There was a video of some Pakistani coming back from Iran recently and basically said that he was enjoying the fireworks [bombing of innocent people by the enemy forces]. and I thought to myself, wow just wow at the thought process for Punjabis (they are the chief culprit with this ret*rded mindset).

These guys went back to dance and song and everything is okay after May 2025 attack on Pakistan by Indian forces. a normal functioning people and society would've have forced its armed forces to engage massively with the enemy so the option of limited war is removed from their toolkits, but alas Pakistanis are mentally challenged, like low iq part of the world where they can't process emotions properly and do not understand the deeper effects of things happening around them.
@mods
Fair pushback, but I would argue the ISI isn’t even doing its primary job. No one expects the ISI to compensate for the broader state failure afflicting Pakistan. That’s given. But it lacks in its primary role of intelligence collections and analysis.

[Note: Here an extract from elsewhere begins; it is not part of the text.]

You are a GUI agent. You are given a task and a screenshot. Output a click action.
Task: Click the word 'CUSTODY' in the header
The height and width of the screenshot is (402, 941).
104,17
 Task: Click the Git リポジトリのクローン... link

For example, Pakistan spent the entire Afghanistan war clandestinely aiding the Taliban. It got sanctioned and isolated for it. As soon as the Americans and NATO left, their supposed proxy turned rogue and initiated an active project of dismantling the Pakistani state.

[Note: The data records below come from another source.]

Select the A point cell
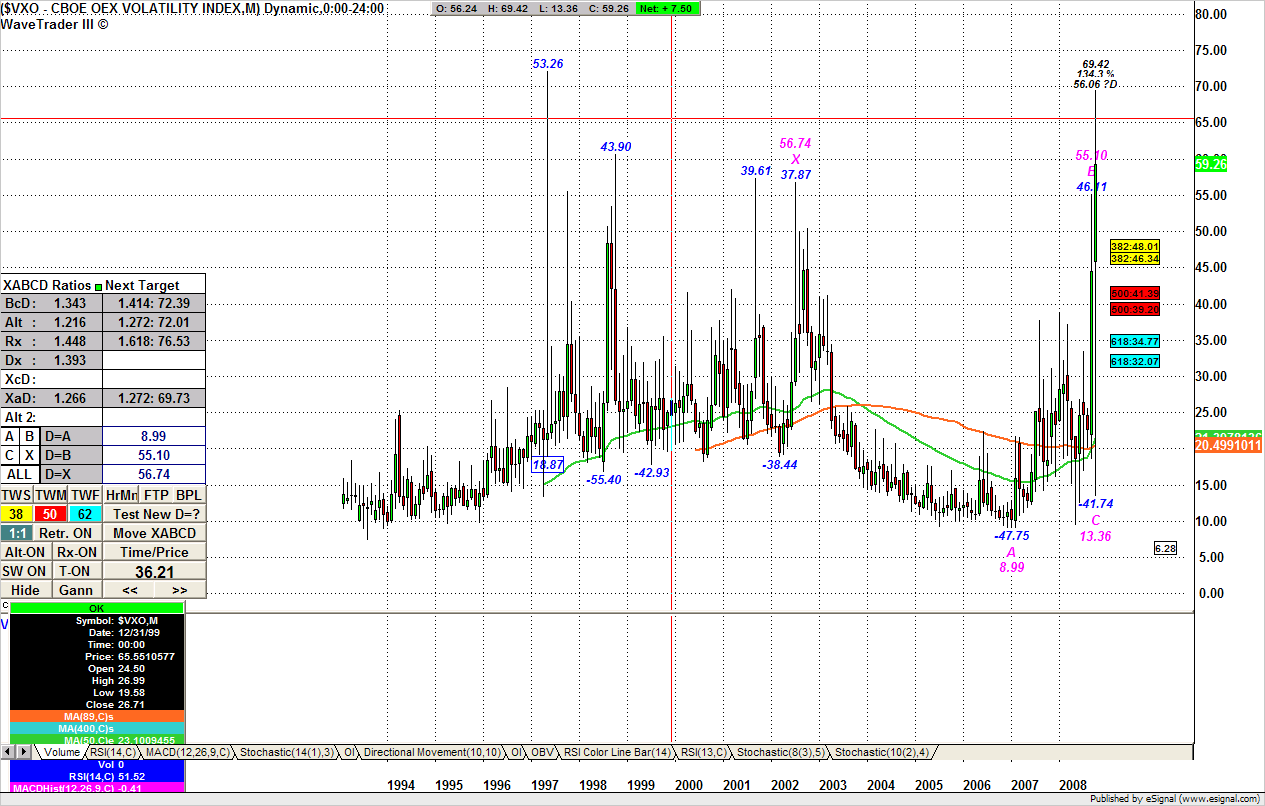The height and width of the screenshot is (806, 1265). 10,436
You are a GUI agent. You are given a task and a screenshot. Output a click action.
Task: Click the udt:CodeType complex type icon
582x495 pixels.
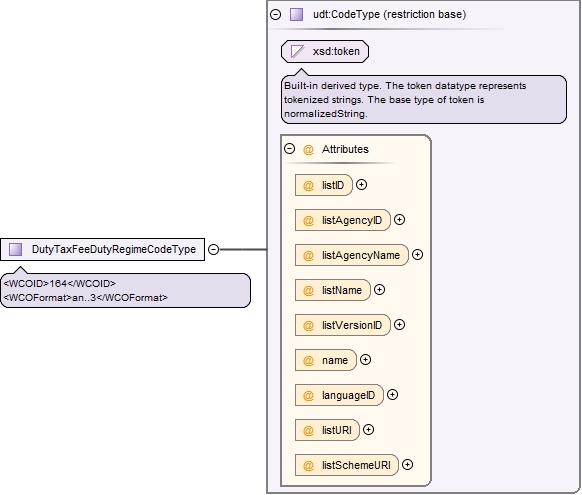(296, 14)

The ongoing operations by Pakistan inside Afghanistan reflects this basic failure. The ISI didn’t know what it was getting into by supporting the Taliban. Today the Taliban are closer to India than Pakistan. That reflects an intelligence failure of epic proportions. Not to mention the ISI’s failure in locating senior BLA and TTP leadership in Afghanistan. Mossad with substantially less experience in Iran is able to eliminate to the entire cadre of Iranian leadership. RAW is executing operations in Canada and the US.

The ISI’s only known overseas operations in recent years was murdering a Pakistani journalist in cold blood in Kenya.

Ps

One of the most wanted people in Pakistan is a former ISI agent who went rogue and has engineered some of the biggest attacks in Pakistan. So the ISI can’t even handle its own agents.
I do not agree with the last part of your post, because saying ISI has “long ceased to be an effective intelligence agency” is too broad and frankly reflects a shallow reading of how intelligence systems actually function. It is fair to argue that India has improved over the last decade, especially by investing more seriously in HUMINT while strengthening its technical capabilities, and it is also fair to say Pakistan’s system has become increasingly reactive and distracted by domestic political priorities. But that is very different from claiming the entire institution now survives on reputation alone.

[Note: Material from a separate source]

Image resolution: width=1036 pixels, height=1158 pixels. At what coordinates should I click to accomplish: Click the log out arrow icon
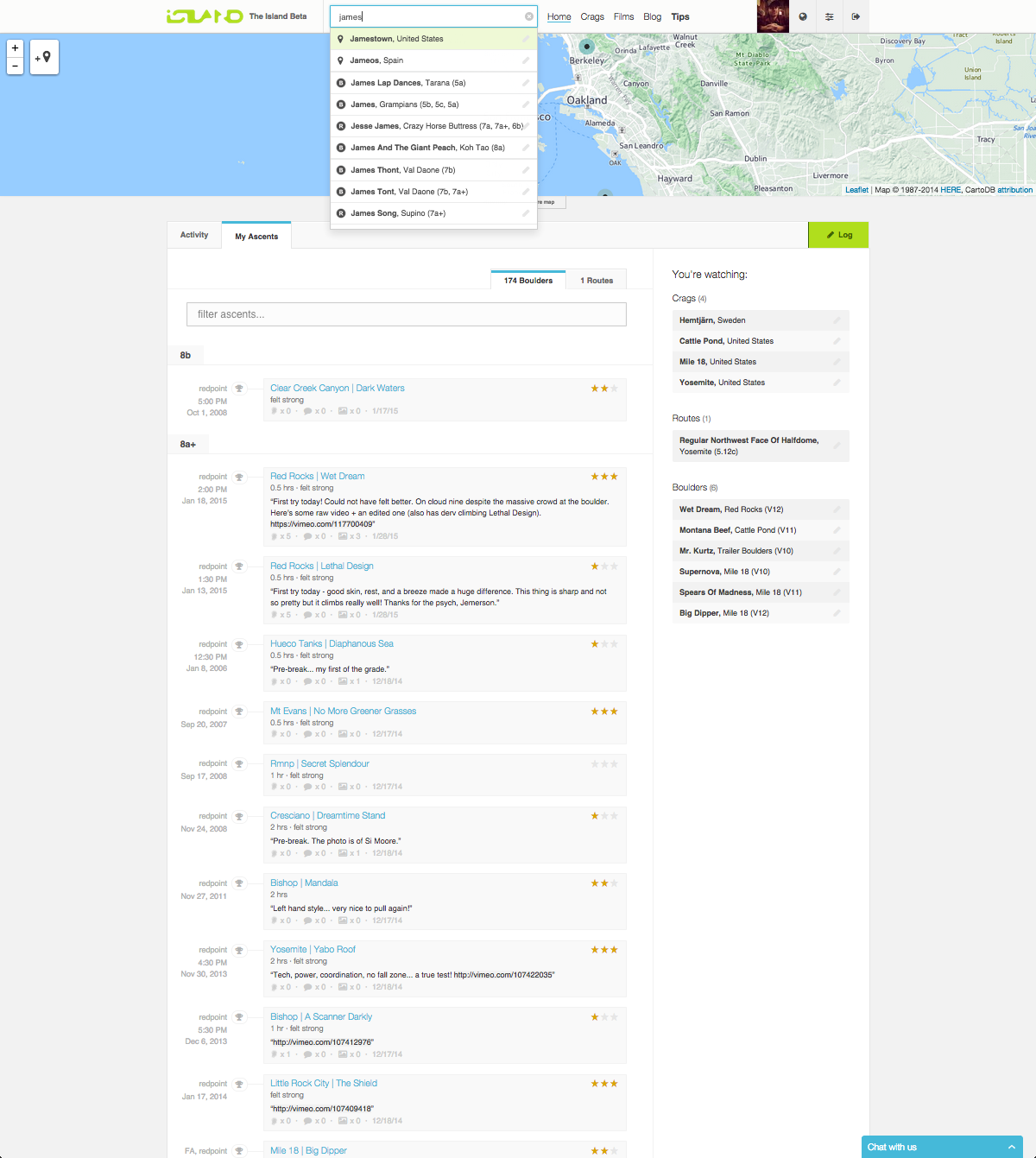point(856,16)
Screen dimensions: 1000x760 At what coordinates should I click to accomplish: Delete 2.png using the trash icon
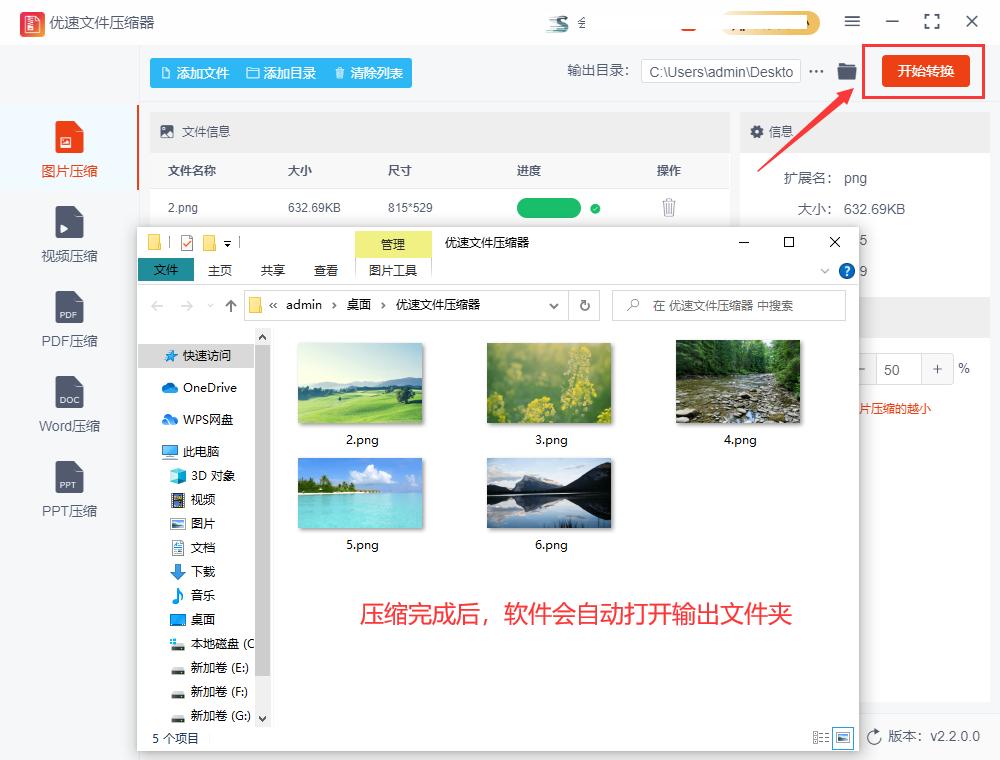click(x=668, y=207)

ISI’s shortcomings are better understood as a result of distorted state priorities from the top, followed by weak coordination and degraded follow-through across the rest of the system. ISI does not own troops, does not run the FIA, does not command provincial police, and does not directly govern formations, FC structures, or the chronically weak administrative framework in places like former FATA and parts of Balochistan. It can support, coordinate, and sometimes temporarily prop up parts of that ecosystem, but it cannot substitute for absent governance, inconsistent policy, or a fragmented state response. Expecting one rotating institution, with changing leadership, limited mandates, and finite resources, to compensate for structural failures across the state is not serious analysis; it is a misunderstanding of what intelligence agencies are actually built to do.
Also don't forget that US invaded Iraq for WMDs in 2003 and ISI (and army) had all the reasons to keep US busy in Afg as it was a widely held belief that our nukes might be the next target (even as late as kiyani) - US statements and evaluations also didn't help.

TTA's coming to power might've been beneficial had we managed our borders aka opposed resettlement of TTP (which is again not an institutional failure but that of policy making). Similarly we didn't target BLA leadership inside Iran but after Iran struck Pakistan we hit them back which mean "intel" was there, will to act was lacking.

But yes our apparatus has gone from proactive to defensive and somewhat survival mode but the credit for that goes to our economy and forex.